GIORNATA MONDIALE DEL MALATO – Pubblichiamo qui di seguito alcuni passaggi dell’omelia del Patriarca pronunciata venerdì 11 febbraio in occasione della visita all’Istituto ospedaliero Fatabenefratelli a Venezia per la Giornata Mondiale del Malato:
Angelo Scola
Patriarca
1. Al centro della Liturgia di oggi c’è, provvidenzialmente, una guarigione. Il vangelo di Marco racconta la guarigione ad opera di Gesù di un sordomuto, in territorio pagano.
In altri miracoli di guarigione narrati dai vangeli di questo periodo bastavano le parole; qui invece, trattandosi di un sordomuto, erano necessari i gesti. Gesù tocca gli orecchi e la lingua del malato per fargli comprendere che è disposto a guarirlo: quell’uomo non avrebbe potuto comprenderlo in un altro modo. Nei gesti del Signore non c’è nulla di magico: sempre Egli sollecita la ragione e la libertà di chi ha davanti. Inoltre l’elemento fondamentale del gesto taumaturgico è quello religioso esplicitato attraverso due segni precisi. Il primo – «guardando… verso il cielo» (Mc 7,34) – è il riferimento al Padre (anche prima della moltiplicazione di pani Gesù aveva “alzato gli occhi al cielo”). Il secondo è l’ordine pronunciato in aramaico «Effatà» – Apriti – che richiama l’ordine divino della creazione: «Sia la luce!

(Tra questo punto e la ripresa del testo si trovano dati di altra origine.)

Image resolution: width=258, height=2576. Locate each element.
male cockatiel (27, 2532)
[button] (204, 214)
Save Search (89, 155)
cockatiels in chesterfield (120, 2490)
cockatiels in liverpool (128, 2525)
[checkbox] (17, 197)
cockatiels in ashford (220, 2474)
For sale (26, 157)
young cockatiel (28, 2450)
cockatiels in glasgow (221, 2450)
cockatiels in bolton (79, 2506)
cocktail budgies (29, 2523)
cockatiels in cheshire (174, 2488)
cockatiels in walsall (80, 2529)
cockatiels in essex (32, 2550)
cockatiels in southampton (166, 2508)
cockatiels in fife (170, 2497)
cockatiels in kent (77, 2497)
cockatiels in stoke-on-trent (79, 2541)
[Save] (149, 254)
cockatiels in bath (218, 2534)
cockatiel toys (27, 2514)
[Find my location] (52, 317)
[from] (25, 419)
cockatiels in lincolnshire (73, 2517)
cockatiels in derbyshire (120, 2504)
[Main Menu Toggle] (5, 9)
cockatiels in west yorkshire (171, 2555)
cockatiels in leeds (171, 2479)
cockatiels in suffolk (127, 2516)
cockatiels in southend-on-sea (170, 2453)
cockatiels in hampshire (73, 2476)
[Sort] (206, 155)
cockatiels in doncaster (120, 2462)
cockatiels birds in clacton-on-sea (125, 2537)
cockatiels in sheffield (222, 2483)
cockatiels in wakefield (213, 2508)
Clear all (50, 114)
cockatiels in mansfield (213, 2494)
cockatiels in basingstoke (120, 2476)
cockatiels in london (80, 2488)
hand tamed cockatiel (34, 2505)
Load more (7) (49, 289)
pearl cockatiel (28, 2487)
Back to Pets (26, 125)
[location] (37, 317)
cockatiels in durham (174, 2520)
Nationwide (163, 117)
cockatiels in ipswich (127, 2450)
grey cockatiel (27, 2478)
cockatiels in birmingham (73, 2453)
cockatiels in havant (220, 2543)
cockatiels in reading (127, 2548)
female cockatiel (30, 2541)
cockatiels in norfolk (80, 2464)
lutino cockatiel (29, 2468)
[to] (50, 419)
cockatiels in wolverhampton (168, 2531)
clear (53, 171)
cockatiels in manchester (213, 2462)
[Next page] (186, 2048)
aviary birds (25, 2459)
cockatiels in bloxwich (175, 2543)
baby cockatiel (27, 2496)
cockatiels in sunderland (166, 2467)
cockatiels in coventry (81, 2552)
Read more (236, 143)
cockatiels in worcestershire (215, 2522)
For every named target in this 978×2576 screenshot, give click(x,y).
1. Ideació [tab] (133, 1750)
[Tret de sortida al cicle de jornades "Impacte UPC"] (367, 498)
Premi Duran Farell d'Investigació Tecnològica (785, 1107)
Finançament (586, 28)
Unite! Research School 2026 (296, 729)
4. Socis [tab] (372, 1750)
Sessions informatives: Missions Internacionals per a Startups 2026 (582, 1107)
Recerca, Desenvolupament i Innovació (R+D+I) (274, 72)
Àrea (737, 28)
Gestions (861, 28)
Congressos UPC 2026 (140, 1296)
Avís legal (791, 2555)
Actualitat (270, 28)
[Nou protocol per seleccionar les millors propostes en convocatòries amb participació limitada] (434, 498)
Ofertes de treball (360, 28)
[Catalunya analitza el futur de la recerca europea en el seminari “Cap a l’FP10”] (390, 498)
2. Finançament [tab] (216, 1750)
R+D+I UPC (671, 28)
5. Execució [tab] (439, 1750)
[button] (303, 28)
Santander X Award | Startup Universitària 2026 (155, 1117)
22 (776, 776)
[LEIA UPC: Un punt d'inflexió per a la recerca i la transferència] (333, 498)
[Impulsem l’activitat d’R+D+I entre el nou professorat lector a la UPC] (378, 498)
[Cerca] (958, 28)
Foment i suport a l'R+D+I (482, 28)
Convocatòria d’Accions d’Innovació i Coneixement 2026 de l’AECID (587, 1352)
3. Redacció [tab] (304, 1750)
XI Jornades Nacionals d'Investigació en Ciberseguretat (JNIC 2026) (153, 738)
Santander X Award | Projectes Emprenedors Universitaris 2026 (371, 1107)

E la luce fu» (Gn 1,3).
La parola di Cristo è come quella di Dio: agisce e libera.
2. Il gesto di Gesù narrato nel vangelo si attualizza nel rito del Battesimo. Il sacerdote tocca la bocca e gli orecchi del bambino ripetendo il gesto di Cristo e pronuncia la stessa parola aggiungendo: «Il Signore ti conceda di ascoltare presto la sua parola e di professare la tua fede». La formula dice bene il senso della guarigione operata da Gesù: che l’uomo usi delle sue facoltà per metterle a servizio della gloria di Dio.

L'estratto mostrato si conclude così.